Problem to solve. Work out the count of lines in the entries below that include "Expand", and write only that count.

Information shown.
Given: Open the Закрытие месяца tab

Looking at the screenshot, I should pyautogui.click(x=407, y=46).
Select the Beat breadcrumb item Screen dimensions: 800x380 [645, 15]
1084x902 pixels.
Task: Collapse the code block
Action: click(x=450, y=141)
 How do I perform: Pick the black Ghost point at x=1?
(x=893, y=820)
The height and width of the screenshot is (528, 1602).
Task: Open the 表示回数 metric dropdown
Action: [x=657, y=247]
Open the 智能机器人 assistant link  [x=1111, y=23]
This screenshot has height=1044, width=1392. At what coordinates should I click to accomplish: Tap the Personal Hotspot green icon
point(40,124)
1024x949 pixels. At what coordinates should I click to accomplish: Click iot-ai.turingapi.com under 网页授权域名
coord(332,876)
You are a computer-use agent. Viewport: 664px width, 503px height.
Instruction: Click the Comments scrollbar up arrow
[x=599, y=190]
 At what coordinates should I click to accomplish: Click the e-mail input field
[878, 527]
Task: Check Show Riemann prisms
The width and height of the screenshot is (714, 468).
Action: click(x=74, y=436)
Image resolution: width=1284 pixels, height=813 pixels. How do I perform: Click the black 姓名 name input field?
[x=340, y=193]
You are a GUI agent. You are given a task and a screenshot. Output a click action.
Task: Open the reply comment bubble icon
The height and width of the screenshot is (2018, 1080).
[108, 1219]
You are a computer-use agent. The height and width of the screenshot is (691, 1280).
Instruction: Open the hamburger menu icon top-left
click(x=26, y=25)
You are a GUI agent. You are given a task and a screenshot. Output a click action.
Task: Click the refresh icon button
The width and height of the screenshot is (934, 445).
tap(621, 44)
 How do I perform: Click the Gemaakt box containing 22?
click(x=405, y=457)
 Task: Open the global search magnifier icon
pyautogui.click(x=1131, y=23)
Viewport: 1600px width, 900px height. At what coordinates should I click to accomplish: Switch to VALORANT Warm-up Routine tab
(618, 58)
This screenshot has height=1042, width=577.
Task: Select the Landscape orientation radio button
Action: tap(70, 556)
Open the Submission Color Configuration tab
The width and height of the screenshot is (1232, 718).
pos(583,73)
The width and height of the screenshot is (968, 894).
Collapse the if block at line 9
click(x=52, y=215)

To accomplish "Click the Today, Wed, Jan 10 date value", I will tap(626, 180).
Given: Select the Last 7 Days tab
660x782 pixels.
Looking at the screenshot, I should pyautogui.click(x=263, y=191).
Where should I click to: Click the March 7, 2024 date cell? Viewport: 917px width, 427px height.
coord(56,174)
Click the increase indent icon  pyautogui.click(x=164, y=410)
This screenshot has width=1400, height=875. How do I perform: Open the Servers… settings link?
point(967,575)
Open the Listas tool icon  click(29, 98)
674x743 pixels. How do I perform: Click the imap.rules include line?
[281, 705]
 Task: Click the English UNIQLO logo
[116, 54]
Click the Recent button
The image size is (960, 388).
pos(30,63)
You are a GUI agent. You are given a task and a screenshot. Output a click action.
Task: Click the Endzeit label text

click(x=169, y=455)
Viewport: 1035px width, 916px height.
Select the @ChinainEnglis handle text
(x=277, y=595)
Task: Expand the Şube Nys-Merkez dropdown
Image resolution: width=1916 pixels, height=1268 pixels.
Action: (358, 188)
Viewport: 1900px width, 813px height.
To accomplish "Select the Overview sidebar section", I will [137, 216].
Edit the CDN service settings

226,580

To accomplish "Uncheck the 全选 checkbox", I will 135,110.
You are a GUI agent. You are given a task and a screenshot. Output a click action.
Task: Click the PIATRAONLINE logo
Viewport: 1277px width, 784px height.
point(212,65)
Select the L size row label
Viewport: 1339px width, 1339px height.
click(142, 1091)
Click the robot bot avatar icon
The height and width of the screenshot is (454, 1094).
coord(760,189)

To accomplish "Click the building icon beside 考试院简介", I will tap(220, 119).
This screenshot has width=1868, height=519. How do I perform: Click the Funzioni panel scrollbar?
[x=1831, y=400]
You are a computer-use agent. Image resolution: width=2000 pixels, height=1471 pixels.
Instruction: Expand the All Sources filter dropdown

Answer to the problem. 2